Make a verbatim copy of all the records. Skip every image.

Top of Records for this task

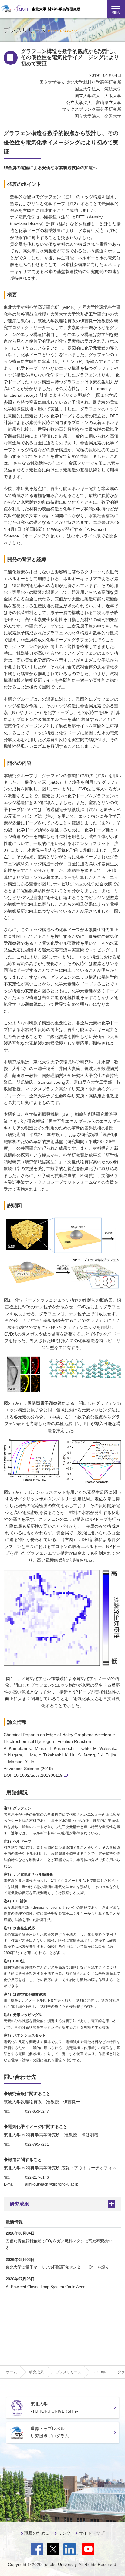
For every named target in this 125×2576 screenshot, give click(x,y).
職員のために (37, 2533)
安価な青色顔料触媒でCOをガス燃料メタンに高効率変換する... (59, 2244)
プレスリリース (68, 2372)
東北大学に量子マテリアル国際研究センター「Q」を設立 (57, 2267)
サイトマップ (91, 2533)
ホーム (11, 2372)
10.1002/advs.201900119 (38, 1775)
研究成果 (19, 2203)
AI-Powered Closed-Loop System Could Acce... (47, 2287)
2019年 (99, 2372)
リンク (64, 2533)
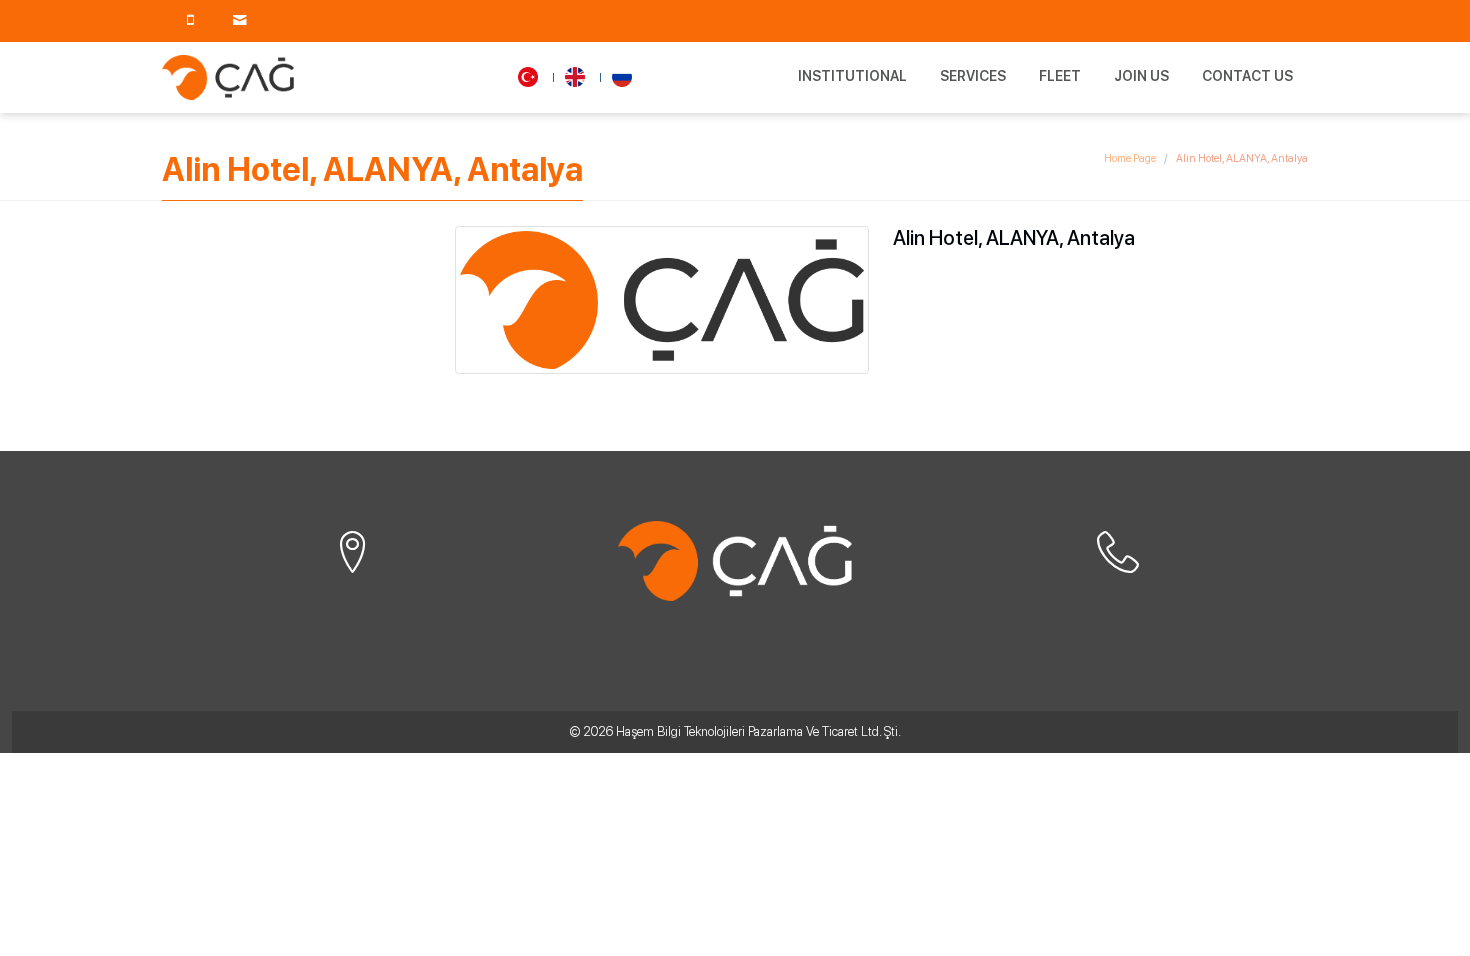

Bottom of Records for this task

Result below:
For every named target in this 125×2576 screenshot, give click(x,y).
職員のために (37, 2533)
安価な青色顔料触媒でCOをガス燃料メタンに高効率変換する... (59, 2244)
プレスリリース (68, 2372)
東北大学に量子マテリアル国際研究センター「Q」を設立 (57, 2267)
サイトマップ (91, 2533)
ホーム (11, 2372)
10.1002/advs.201900119 (38, 1775)
研究成果 (19, 2203)
AI-Powered Closed-Loop System Could Acce... (47, 2287)
2019年 (99, 2372)
リンク (64, 2533)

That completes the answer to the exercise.